Get html body of URL - Printable Version

Get html body of URL - Printable Version

+- Python Forum (https://python-forum.io)
+-- Forum: Python Coding (https://python-forum.io/forum-7.html)
+--- Forum: Web Scraping & Web Development (https://python-forum.io/forum-13.html)
+--- Thread: Get html body of URL (/thread-28765.html)

Get html body of URL - rama27 - Aug-02-2020

Hi,
I have a following issue. I would like to get HTML body of a webpage. I am beginning with Python, so to be clear - I need the same output as I get in Google chrome console using jquery command: $("body").html()

I tried:

import requests
url = "myurl"
r = requests.get(url)
r.text

but it gave me something different. Thanks for help!

RE: Get html body of URL - Larz60+ - Aug-02-2020

you did use an actual url, not "myurl", correct?
You should use meaningful names, not single letters.
You should also check the status code to make sure you actually downloaded the page:

import requests


url = "https://google.com"
response = requests.get(url)
if response.status_code == 200:
    print(response.text)
else:
    print("Could not find url: {url}")

RE: Get html body of URL - buran - Aug-03-2020

this code will give you nothing (unless you run it in interactive mode - i.e. line by line).
In any case, the source you get, may be different if page uses javascript to populate the content of the page.

RE: Get html body of URL - rama27 - Aug-03-2020

Hi both, thanks for your replies!

@Larz60+ I checked it, and the status code is really 200.

import requests
url = "https://www.sreality.cz/hledani/pronajem/byty/praha?velikost=1%2B1,2%2Bkk&stavba=cihlova&patro-od=2&patro-do=100&razeni=nejlevnejsi"

r = requests.get(url)

r.status_code   #yes, status code == 200
r.text

@buran - I am not sure, how do you mean it. How can I get the HTML body, if the page uses js?

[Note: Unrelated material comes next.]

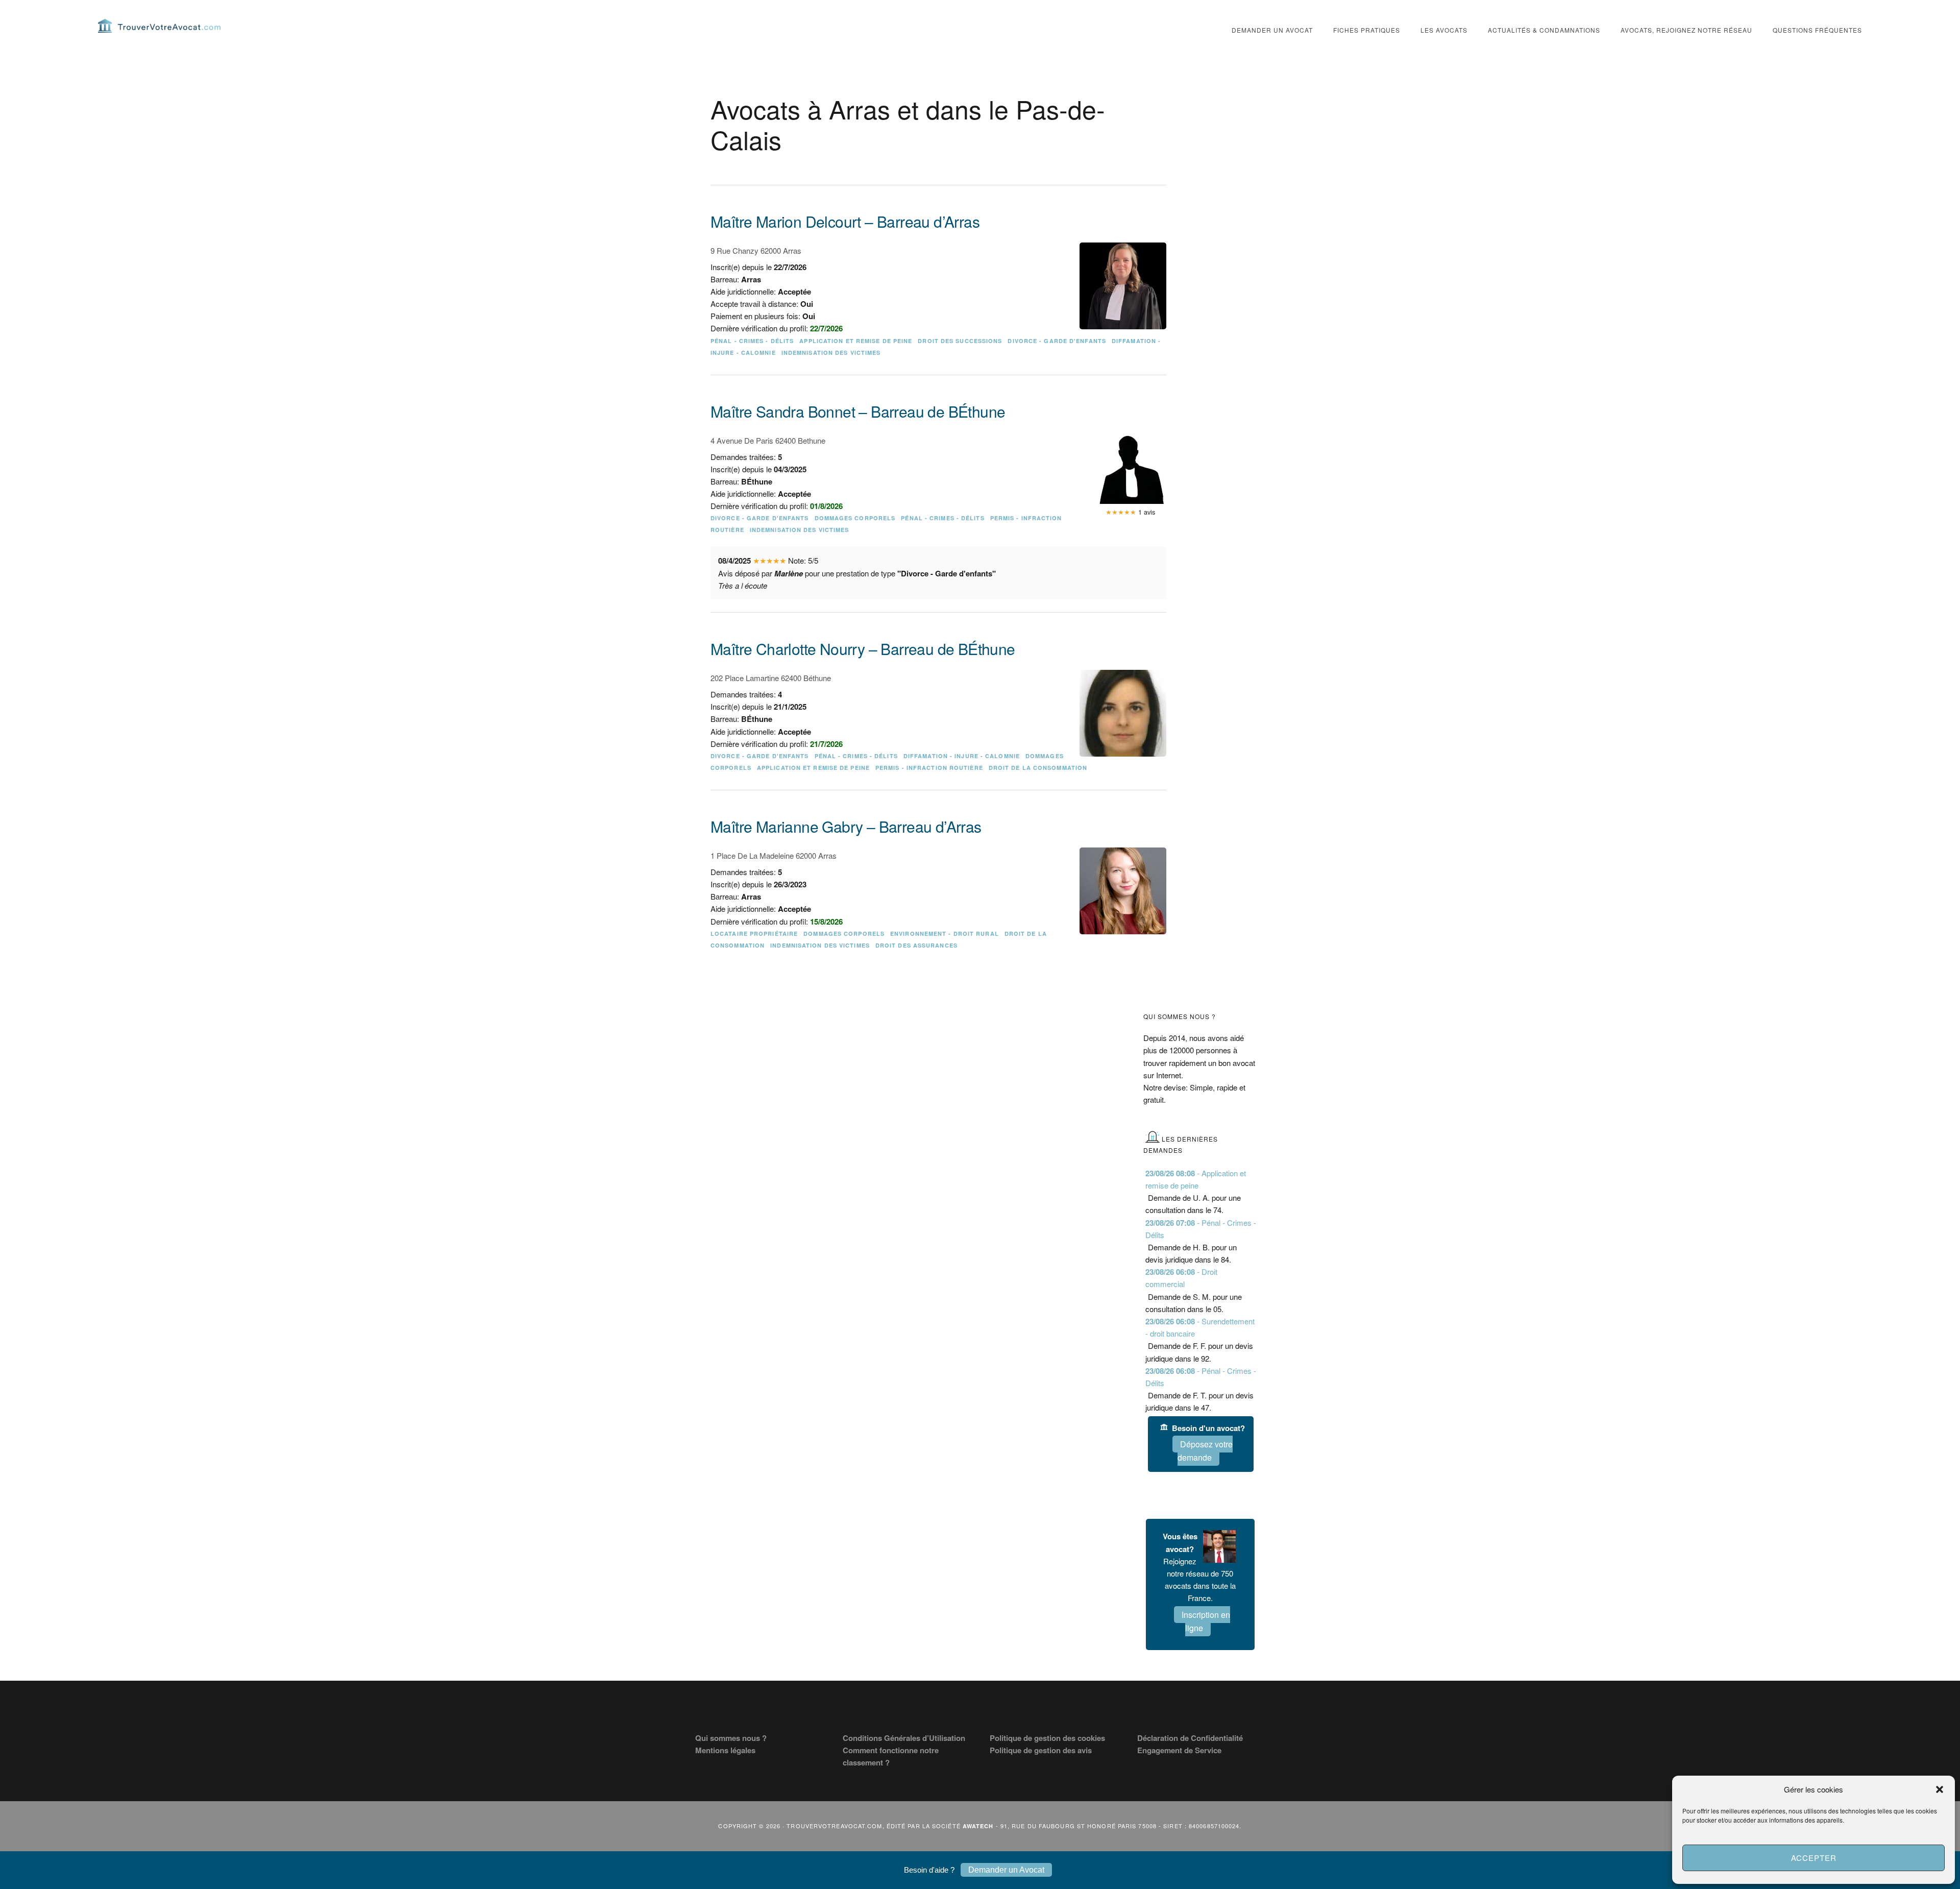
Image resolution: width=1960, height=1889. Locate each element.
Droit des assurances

RE: Get html body of URL - Larz60+ - Aug-03-2020

you need to check the status code in the code, why have a computer otherwise!
include an if/else statement as I showed in post 2

RE: Get html body of URL - buran - Aug-03-2020

(Aug-03-2020, 09:00 AM)rama27 Wrote: @buran - I am not sure, how do you mean it. How can I get the HTML body, if the page uses js?

it does.
one way is to use tool like selenium
the other option is to examine the request being made. e.g. there is one link
https://www.sreality.cz/api/cs/v2/estates?building_type_search=2&category_main_cb=1&category_sub_cb=3%7C4&category_type_cb=2&floor_number=2%7C100&locality_region_id=10&per_page=20&sort=1&tms=1596450616863
it returns json for first 20 properties, but you need to better research what information is contained and how to retrieve next batch
e.g. there is page in the next address
https://www.sreality.cz/api/cs/v2/estates?category_main_cb=1&category_sub_cb=3&category_type_cb=2&locality_region_id=10&page=2&per_page=20&tms=1596451160636
the idea in this case is to replicate the requests made by the page and parse the json you get

RE: Get html body of URL - snippsat - Aug-03-2020

Here a example with Selenium,it's not the most easy page to start with if new to this.
If you can find in info in the json return as @buran show,
then that is fine and fast way as it only requires Requests with a get call and catch response .json().

from selenium import webdriver
from selenium.webdriver.chrome.options import Options
from selenium.webdriver.common.keys import Keys
from bs4 import BeautifulSoup
import time

#--| Setup
options = Options()
#options.add_argument("--headless")
#options.add_argument("--window-size=1980,1020")
browser = webdriver.Chrome(executable_path=r'C:\cmder\bin\chromedriver.exe', options=options)
#--| Parse or automation
url = "https://www.sreality.cz/hledani/pronajem/byty/praha?velikost=1%2B1"
browser.get(url)
time.sleep(3)
# Use BeautifulSoup
soup = BeautifulSoup(browser.page_source, 'lxml')
title = soup.find('h1', class_="page-title list-title ng-binding")
print(title.text)
print('-' * 40)
# Use Selenium
info = browser.find_elements_by_xpath("//div[@class='dir-property-list']//div[1]//div[1]//div[1]")
print(info[0].text)

Output:Byty 1+1 k pronájmu Praha
----------------------------------------
Pronájem bytu 1+kk 35 m²
Praha 5 - Smíchov
14 000 Kč za měsíc